Al saudita, dopotutto, conviene
Ma può aver fatto questo, Bibi, al quasi alleato saudita? All’utile Mohamed Bin Salman? Attenzione, il saudita ha bisogno estremo di un rincaro del prezzo del greggio per aumentare i suoi profitti; un bisogno frustrato dal protettore USA, che pretende da anni che il regno esageri nell’estrazione petrolifera per tenere basso il prezzo, per vari motivi geopolitici (fra cui infliggere danno alla Russia, al Venezuela, all’Iran…). Ora, dopo l’attacco, ecco che il greggio rincara del 20 per cento. Ed ora si stabilizza al 12, che probabilmente compensa alquanto l’entità della (supposta) perdita; ma soprattutto offre al reuccio un concreto pretesto per dimezzare il suo ritmo di estrazione, il che significa far durare del doppio le sue riserve residuali sotto la sabbia, di cui si dice che non ne resti più tanto. Si aggiunga il vantaggio economico: il valore della ARAMCO, l’azienda petrolifera di Stato che Trump vuole che sia privatizzata e quotata a Wall Street, è stato rimandato; la sua importanza per la clientela occidentale viene aumentata; e lo stesso valore geostrategico dell’Arabia diventa più pesante nella scarsità.
Senza contare che l’avanzare della recessione mondiale sta inducendo consumi minori di petrolio a livello mondiale, con prevedibile crollo dei prezzi. Crollo per il momento scongiurato.
Né va sottovalutato il vantaggio per l’America stessa. Se non per la sua industria di armamento, per i suoi petrolieri. Oggi gli USA sono il maggior produttore mondiale di greggio, ma l’estrazione americana (da scisti) non diventa redditizia finché il Brent non sale almeno a 60 dollari il barile. Con la recessione europea (Germania anzitutto) alle porte, erano prevedibili cali della domanda e quindi del prezzo. L’attacco “yemenita” è venuto a puntino per “sostenere” il corso del greggio a livello mondiale.
Il rincaro del petrolio implica anche un rafforzamento del dollaro: sono richiesti dai mercati per acquistare greggio, e i titoli del Tesoro Usa vanno a ruba in caso di crisi pre-bellica e destabilizzazione, perché sono considerati “I più sicuri del mondo”.

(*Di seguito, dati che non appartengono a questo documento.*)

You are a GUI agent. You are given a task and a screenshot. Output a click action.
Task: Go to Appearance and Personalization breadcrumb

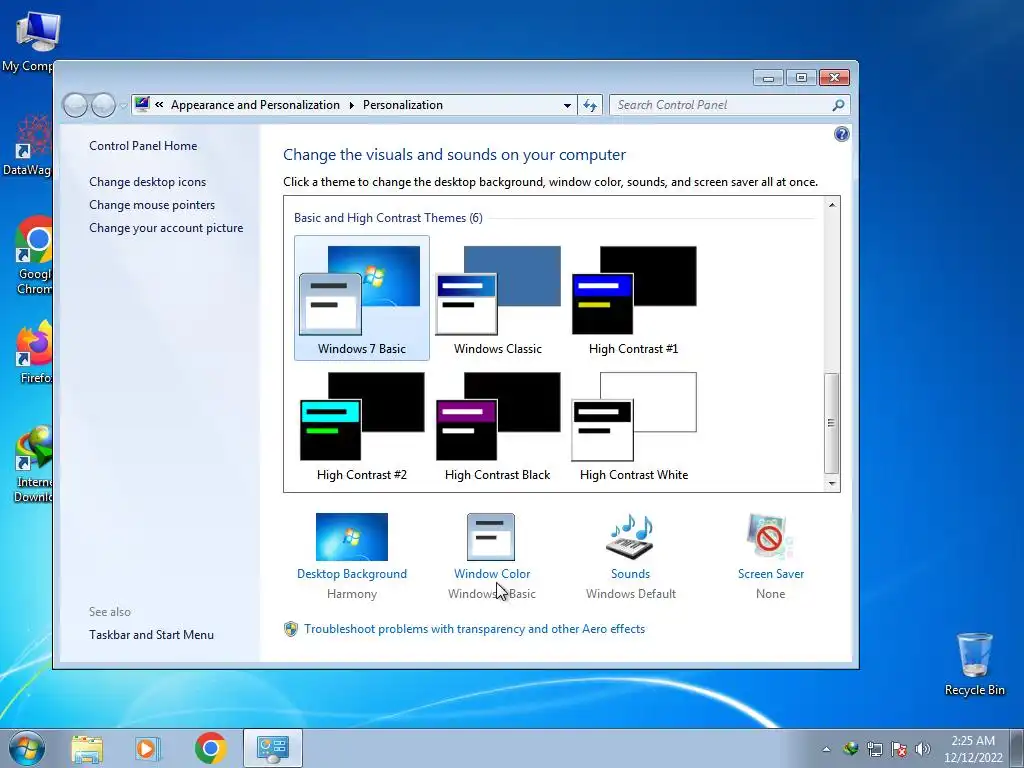[255, 105]
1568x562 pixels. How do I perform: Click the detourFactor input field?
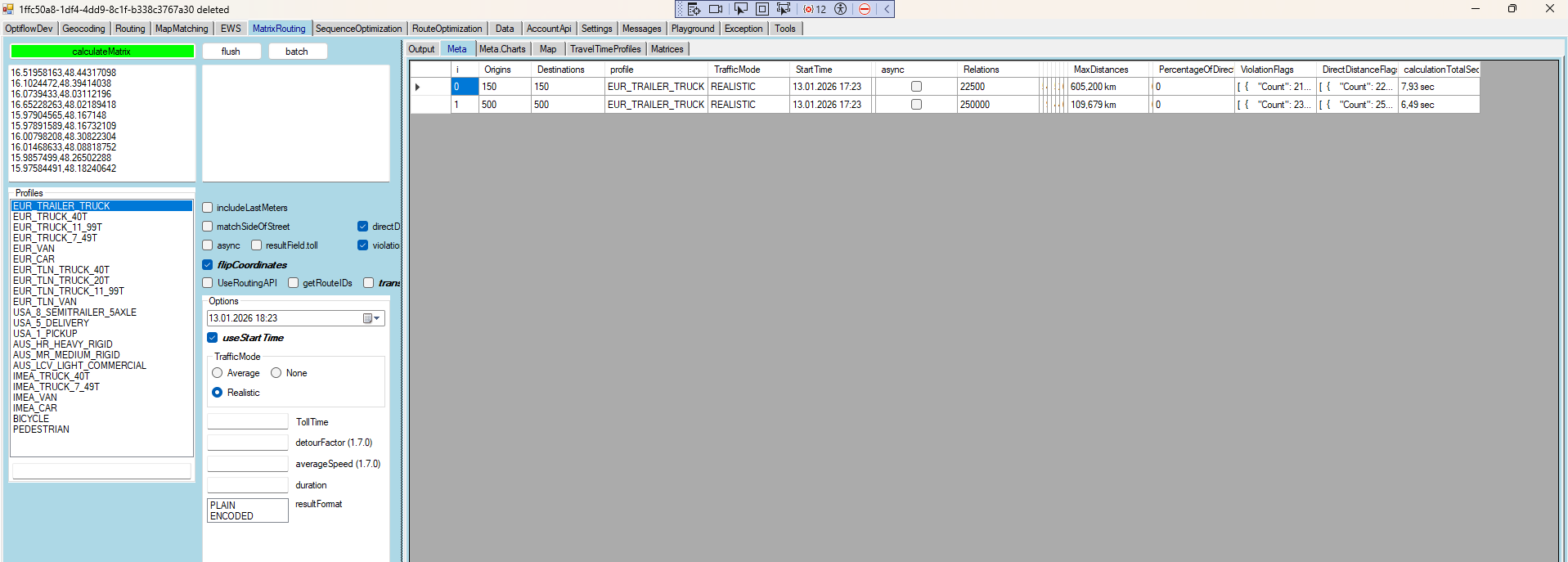click(x=247, y=443)
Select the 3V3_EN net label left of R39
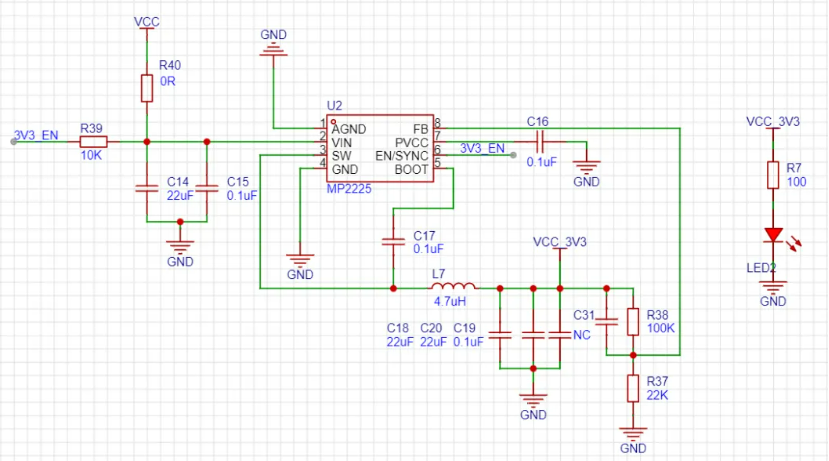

Per l’ex militare Gordon Duff (Veterans Today) bisogna valutare che il ventennio di destabilizzazione israeliana dei suoi vicini, innescato dal false flag dell’11 Settembre, è al capolinea. Ed è finita male per Netanyahu,. La Russia garantisce la Siria e la stabilizza. L’ISIS, l’armata usata da Sion e Ryad, è sconfitto. L’Iran è il vincitore geopolitico. La visita di Netanyahu a Mosca s’è risolta in un fallimento. L’amico Bolton, il super-guerrafondaio al servizio di Sion, è fuori della Casa Bianca. L’Arabia Saudita starebbe cercando un modo di finirla con la guerra allo Yemen, che lo dissangua e che non riesce a vincere. “Un disastro per la politica di Israele nell’area, che è far durare tutte le guerre” attorno allo stato ebraico. Traete voi le conclusioni.